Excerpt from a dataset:
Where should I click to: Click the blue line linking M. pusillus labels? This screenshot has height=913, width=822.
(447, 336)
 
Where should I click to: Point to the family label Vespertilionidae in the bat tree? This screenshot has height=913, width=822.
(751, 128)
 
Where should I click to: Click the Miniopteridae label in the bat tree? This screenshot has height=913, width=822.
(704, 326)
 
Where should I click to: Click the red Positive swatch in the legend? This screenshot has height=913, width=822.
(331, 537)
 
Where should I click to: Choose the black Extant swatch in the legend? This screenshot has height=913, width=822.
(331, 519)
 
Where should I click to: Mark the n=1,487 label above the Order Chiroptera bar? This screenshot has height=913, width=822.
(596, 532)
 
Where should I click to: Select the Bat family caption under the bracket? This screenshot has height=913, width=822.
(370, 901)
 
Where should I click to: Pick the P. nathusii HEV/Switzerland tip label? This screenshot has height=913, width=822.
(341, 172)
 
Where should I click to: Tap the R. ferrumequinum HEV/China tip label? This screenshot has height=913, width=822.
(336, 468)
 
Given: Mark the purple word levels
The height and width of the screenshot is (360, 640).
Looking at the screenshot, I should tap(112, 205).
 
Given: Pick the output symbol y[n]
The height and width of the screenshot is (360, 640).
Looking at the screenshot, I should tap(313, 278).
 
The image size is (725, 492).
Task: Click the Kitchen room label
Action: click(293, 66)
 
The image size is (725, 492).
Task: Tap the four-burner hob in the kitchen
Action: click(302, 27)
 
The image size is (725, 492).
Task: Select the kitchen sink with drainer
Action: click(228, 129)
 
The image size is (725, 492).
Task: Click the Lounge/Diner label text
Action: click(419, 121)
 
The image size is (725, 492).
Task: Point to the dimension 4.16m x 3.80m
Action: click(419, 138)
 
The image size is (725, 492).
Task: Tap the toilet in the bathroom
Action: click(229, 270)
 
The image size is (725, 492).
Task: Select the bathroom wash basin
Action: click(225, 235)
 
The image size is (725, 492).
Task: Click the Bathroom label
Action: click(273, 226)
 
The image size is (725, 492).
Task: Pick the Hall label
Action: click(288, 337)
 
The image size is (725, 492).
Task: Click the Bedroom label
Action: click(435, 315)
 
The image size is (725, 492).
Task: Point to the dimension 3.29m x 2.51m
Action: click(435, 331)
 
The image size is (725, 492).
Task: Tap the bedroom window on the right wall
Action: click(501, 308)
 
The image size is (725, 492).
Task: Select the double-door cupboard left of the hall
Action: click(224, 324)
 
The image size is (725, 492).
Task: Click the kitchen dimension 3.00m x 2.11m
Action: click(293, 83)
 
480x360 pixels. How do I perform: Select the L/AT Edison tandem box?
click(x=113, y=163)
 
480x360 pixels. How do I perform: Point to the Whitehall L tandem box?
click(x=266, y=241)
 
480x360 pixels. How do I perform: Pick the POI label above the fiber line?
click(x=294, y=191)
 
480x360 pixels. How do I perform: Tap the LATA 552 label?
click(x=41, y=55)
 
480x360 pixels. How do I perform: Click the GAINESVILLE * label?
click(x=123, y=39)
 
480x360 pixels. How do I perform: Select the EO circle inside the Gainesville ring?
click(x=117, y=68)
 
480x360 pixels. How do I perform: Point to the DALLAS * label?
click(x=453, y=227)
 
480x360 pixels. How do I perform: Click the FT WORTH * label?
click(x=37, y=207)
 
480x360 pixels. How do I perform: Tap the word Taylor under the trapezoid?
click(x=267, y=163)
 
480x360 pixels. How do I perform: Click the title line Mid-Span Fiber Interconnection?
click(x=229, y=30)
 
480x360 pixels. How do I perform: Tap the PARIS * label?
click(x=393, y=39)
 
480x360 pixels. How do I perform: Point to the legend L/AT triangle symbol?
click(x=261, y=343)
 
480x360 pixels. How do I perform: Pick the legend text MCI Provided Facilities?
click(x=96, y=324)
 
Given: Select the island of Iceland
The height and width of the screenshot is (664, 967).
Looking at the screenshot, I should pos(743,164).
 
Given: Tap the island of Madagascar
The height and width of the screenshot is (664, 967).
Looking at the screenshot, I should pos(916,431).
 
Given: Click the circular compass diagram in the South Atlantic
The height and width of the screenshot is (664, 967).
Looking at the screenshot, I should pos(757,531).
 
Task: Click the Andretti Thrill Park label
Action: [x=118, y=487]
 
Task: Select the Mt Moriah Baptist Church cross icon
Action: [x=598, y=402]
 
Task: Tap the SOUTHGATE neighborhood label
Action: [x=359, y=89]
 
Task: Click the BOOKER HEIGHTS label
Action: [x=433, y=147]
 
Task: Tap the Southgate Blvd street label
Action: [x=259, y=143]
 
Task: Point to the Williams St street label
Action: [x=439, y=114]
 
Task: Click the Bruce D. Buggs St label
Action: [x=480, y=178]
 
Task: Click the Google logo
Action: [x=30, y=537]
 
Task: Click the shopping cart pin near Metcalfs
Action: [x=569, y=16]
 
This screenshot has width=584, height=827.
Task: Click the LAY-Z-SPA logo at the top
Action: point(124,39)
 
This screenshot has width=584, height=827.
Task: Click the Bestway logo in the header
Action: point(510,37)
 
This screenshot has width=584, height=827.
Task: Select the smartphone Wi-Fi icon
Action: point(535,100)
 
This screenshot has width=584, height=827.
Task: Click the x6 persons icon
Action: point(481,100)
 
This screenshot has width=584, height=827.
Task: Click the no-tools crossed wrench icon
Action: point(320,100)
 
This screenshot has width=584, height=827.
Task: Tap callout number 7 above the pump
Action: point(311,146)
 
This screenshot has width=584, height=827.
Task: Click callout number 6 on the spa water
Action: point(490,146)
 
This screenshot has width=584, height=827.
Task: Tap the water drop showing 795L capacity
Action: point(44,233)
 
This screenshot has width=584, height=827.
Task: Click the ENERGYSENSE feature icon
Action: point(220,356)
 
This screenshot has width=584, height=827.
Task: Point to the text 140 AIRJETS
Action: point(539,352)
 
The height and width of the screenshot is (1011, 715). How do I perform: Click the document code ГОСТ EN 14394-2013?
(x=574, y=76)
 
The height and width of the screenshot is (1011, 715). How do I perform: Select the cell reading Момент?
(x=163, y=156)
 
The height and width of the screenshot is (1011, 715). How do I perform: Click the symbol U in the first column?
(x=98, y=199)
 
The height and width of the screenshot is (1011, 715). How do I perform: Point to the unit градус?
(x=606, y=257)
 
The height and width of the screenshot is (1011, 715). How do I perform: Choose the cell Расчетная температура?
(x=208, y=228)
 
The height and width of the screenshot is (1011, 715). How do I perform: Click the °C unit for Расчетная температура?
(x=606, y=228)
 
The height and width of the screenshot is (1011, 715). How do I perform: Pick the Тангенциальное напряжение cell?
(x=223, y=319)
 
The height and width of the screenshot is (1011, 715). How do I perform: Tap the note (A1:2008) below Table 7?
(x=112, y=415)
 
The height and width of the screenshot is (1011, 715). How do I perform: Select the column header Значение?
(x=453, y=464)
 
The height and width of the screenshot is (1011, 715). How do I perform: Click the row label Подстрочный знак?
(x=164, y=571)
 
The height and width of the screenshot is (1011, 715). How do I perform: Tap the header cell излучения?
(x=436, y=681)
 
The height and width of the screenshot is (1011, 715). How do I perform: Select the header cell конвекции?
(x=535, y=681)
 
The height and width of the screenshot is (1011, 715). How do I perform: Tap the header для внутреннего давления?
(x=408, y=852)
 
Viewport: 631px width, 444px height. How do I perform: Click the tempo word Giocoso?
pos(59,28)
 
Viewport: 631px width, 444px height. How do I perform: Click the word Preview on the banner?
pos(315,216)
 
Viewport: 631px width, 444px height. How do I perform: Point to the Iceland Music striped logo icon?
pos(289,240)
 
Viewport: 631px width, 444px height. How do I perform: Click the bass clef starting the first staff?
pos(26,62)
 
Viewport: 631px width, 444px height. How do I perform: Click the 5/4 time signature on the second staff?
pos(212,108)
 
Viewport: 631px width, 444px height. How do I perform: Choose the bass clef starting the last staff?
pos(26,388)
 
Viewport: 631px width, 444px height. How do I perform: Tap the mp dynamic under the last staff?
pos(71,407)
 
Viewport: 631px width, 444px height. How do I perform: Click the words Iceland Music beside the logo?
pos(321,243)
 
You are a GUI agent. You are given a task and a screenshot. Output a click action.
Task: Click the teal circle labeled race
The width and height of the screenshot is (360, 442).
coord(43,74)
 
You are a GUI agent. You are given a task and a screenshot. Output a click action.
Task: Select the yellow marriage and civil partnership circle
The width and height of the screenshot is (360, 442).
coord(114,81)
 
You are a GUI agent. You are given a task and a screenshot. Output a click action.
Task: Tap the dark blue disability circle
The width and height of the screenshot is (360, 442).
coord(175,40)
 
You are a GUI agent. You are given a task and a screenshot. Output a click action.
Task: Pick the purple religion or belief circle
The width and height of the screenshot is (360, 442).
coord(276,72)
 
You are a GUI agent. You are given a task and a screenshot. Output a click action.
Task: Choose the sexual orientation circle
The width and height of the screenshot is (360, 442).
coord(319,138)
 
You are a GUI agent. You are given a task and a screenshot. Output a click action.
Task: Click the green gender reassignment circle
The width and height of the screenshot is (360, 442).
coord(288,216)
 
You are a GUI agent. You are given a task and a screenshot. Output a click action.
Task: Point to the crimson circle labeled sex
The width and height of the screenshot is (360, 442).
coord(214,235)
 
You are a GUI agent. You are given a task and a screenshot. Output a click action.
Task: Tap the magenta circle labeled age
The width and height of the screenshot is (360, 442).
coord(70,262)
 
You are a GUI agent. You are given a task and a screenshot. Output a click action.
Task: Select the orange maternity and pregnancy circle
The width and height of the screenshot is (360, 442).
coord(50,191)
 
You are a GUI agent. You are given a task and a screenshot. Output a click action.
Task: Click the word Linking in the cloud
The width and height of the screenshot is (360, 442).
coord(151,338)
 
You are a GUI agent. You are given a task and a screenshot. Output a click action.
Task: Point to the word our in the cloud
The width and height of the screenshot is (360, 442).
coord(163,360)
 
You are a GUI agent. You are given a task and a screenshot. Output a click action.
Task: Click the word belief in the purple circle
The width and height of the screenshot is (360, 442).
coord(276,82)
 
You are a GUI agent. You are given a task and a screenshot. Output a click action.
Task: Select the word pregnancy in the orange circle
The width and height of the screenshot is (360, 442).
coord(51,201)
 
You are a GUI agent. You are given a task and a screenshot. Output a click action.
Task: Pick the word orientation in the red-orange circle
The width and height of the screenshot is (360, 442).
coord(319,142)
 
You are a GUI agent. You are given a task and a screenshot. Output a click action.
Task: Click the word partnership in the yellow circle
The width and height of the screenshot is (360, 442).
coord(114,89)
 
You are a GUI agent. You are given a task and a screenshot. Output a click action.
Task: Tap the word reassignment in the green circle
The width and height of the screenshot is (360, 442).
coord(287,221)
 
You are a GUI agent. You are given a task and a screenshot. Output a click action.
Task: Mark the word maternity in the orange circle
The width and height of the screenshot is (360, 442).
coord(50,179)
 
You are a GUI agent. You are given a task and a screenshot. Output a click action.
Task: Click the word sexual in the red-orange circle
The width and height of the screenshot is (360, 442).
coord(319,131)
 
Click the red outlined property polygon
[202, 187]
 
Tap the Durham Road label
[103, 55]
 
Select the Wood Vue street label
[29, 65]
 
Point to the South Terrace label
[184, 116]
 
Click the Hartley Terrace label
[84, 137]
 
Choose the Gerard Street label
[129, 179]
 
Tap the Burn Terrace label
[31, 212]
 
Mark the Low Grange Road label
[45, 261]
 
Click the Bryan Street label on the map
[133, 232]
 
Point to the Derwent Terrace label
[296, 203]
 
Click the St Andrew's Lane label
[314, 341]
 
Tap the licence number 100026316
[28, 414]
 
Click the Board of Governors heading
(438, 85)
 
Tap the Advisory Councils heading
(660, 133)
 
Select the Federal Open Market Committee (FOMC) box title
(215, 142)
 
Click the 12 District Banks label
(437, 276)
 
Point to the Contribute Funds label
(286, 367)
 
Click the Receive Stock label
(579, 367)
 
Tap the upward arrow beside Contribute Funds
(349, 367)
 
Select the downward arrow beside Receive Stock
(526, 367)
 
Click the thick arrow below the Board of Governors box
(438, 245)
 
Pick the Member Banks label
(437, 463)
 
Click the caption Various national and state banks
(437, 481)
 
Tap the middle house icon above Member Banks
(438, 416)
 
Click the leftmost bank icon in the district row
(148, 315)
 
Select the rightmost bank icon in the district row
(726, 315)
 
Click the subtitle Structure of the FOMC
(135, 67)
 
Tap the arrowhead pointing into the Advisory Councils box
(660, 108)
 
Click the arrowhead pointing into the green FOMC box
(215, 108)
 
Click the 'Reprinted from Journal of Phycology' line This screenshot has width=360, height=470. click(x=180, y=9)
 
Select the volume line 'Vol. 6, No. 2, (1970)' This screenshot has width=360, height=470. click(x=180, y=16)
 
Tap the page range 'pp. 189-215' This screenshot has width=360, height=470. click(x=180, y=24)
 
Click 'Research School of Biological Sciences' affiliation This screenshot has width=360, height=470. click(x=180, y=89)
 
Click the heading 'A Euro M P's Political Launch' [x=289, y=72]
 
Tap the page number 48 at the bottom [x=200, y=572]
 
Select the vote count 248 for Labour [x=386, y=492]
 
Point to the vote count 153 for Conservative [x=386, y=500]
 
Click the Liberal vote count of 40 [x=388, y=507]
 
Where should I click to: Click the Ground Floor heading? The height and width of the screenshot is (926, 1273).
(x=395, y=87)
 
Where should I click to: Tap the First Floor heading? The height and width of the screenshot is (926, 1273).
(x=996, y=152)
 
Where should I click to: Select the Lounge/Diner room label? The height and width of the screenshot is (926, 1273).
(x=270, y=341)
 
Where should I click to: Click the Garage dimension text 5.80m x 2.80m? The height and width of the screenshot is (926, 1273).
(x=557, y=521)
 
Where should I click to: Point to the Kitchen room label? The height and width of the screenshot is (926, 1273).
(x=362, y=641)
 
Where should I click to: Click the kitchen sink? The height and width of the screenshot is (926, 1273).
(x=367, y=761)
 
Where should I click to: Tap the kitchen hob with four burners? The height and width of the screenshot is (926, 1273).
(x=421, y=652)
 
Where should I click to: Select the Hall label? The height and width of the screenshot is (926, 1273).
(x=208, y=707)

What is expected:
Copy out word for word the stretch of data above from the line that contains "Tap the page range" through the line that contains "Tap the page number", including both of those lines.

Answer to the exercise:
Tap the page range 'pp. 189-215' This screenshot has width=360, height=470. click(x=180, y=24)
 
Click 'Research School of Biological Sciences' affiliation This screenshot has width=360, height=470. click(x=180, y=89)
 
Click the heading 'A Euro M P's Political Launch' [x=289, y=72]
 
Tap the page number 48 at the bottom [x=200, y=572]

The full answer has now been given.